***** DATA FOR THIS EXERCISE *****

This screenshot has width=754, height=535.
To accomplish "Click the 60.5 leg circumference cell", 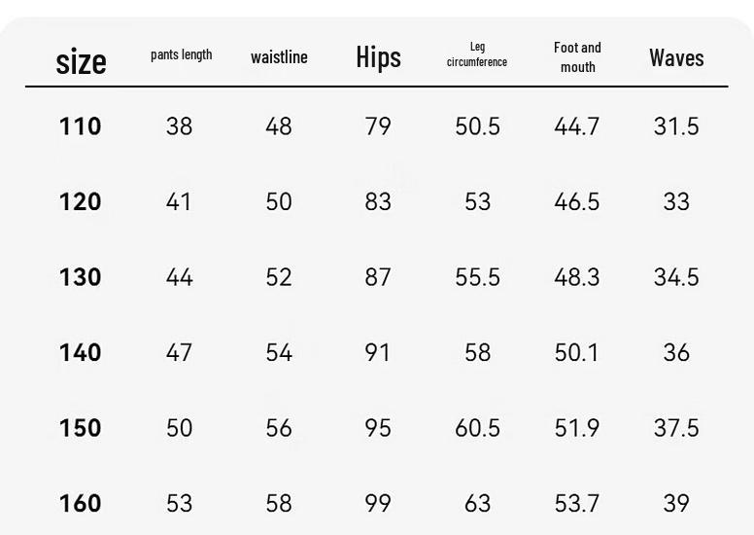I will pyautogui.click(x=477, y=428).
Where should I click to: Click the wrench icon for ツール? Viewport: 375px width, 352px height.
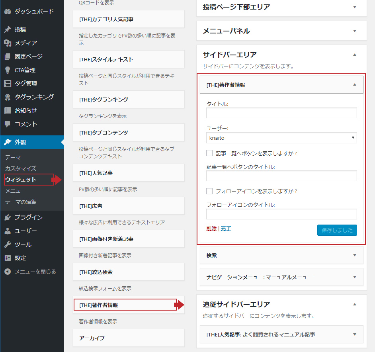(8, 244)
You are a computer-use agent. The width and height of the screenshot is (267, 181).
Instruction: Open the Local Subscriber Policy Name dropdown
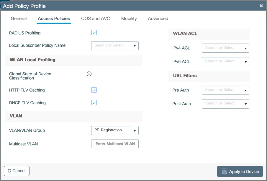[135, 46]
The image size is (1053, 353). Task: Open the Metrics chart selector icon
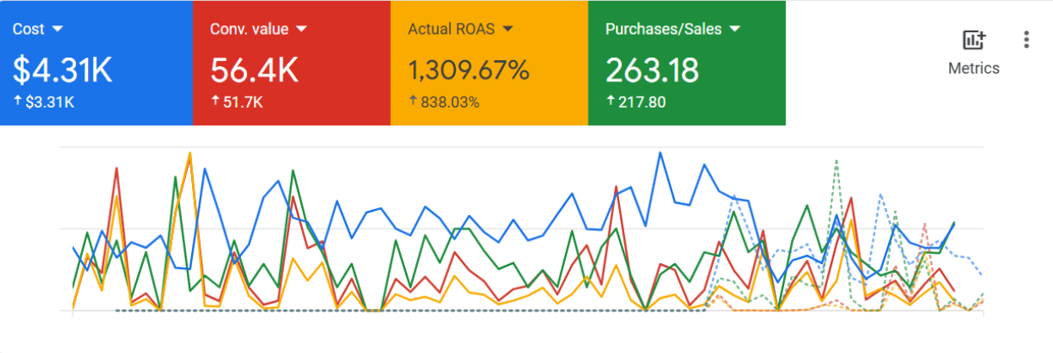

*****

# WORK ITEM:
Where a line of the records has the string "screenshot", copy that line.

# REPLY TO THE TASK:
This screenshot has width=754, height=535.
You are a computer-use agent. The width and height of the screenshot is (267, 181).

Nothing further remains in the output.